Indian steel companies should focus on adding capacity to the value added steel for specific end-users market as crude steel will continue to face oversupply pressures, said Nicholas Sowar, Global Steel Leader, Deloitte LLP.

“In terms of adding capacity, Indian steel makers need to find the selective niche for value added products. I believe India can replicate the Korean and Japanese model where steelmakers worked closely with automobile manufacturers to add capacity and have a ready market,” Sowar told BusinessLine .

Excess capacity

According to Deloitte, in 2013 there was an excess capacity of 517 million tonnes globally for crude steel. The reason for this is the rapid capacity addition in China, according to Deloitte LLP.

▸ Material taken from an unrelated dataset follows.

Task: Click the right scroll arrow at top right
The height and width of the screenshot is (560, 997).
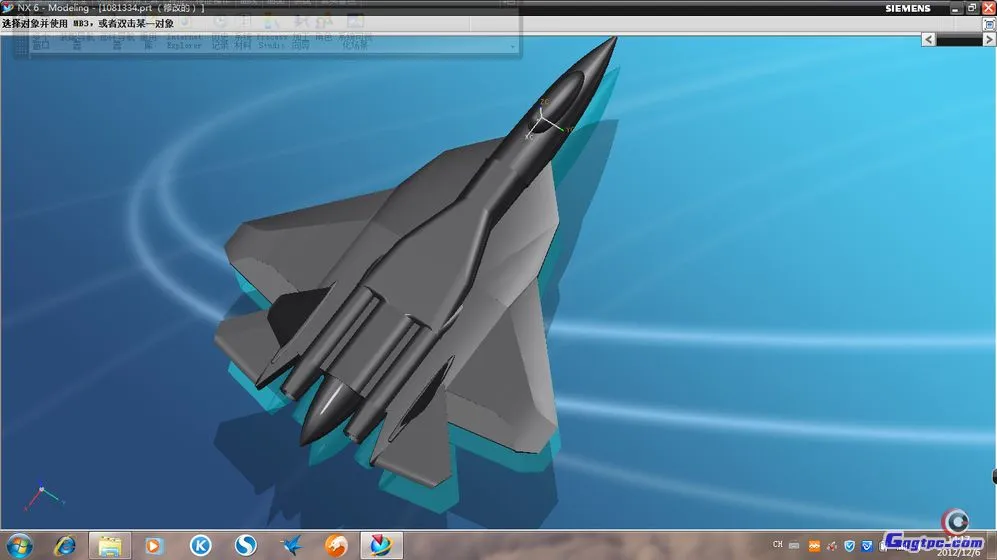Action: click(x=990, y=39)
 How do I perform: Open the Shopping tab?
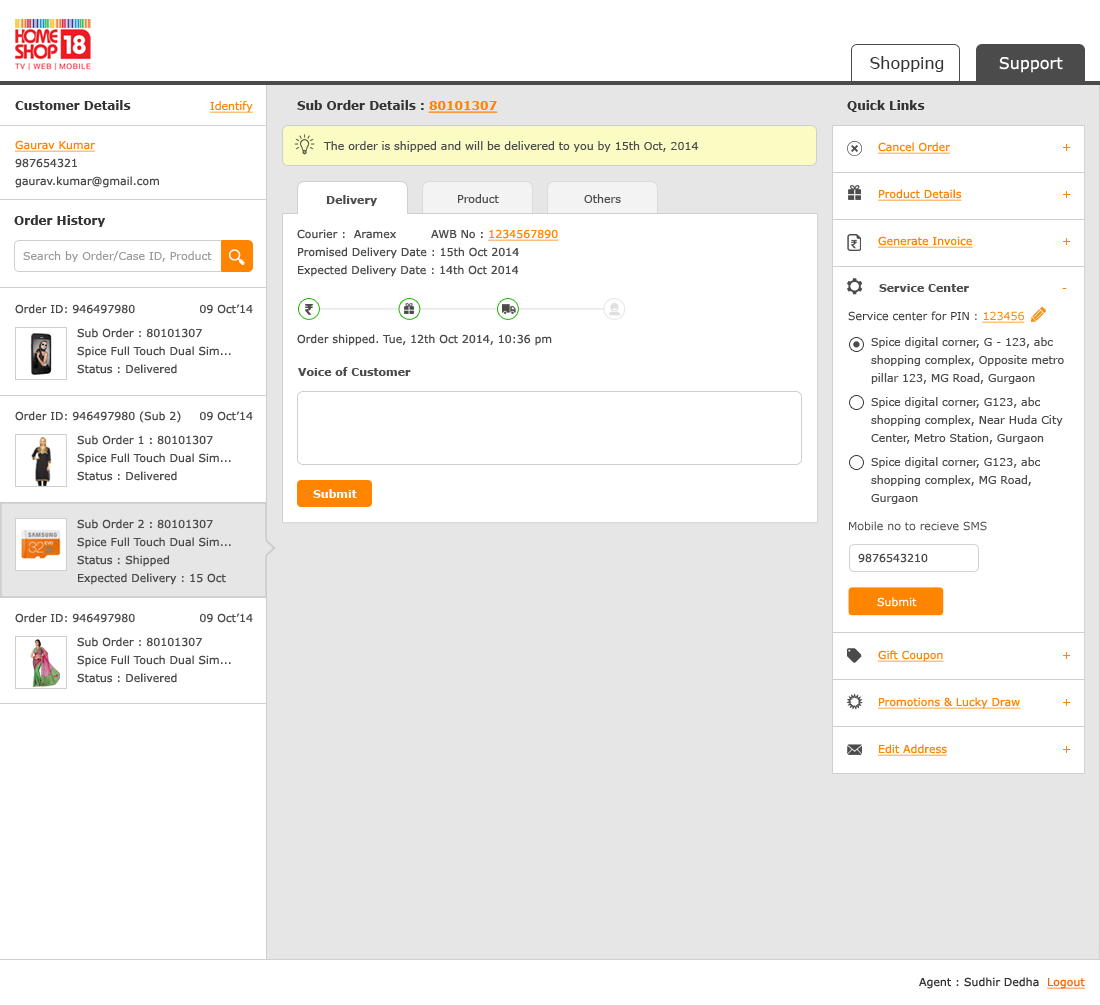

Sowar said that if Indian steel makers are able to successfully add capacity for value added products, the country has the potential for being a successful regional player in the global market.

Clearance concerns

“The only concern I have is with respect to energy security and the pace of clearances. The delays to the Posco and ArcelorMittal projects have sent a negative signal to global investors. Therefore, Indian manufacturers will have to take the lead,” he said.

Meanwhile, on the issue of acquisition opportunities in the troubled European market, Sowar said that at the right price there are good assets available.

“Yes, Europe is growing at a slow pace but they won’t stop producing cars and white goods. Therefore, in the flat steel (hot rolled coil) segment, there are good opportunities with plants which have great technology,” he said.

Sajjan Jindal promoted JSW Steel is currently in talks to acquire the core assets of Italy’s second largest steel maker Lucchini.

Initially, the deal looked set to be inked at less than $100 million but the Italian company has subsequently asked JSW to increase its offer as an Algerian conglomerate Cevital offered up to $300 million for the assets. While Sowar said that at less than $100 million, the price was good for the Lucchini acquisition, other analysts have been concerned about JSW’s acquisition plan.

Acquisition concerns

“Europe isn’t the right market and the acquisition does not make sense considering that the plant is not an integrated one and the crude steel will be sourced externally. JSW might be planning to export steel from India to the downstream facility in Italy but with a small plant size, it doesn’t make economic sense,” said an analyst with a foreign brokerage firm on condition of anonymity.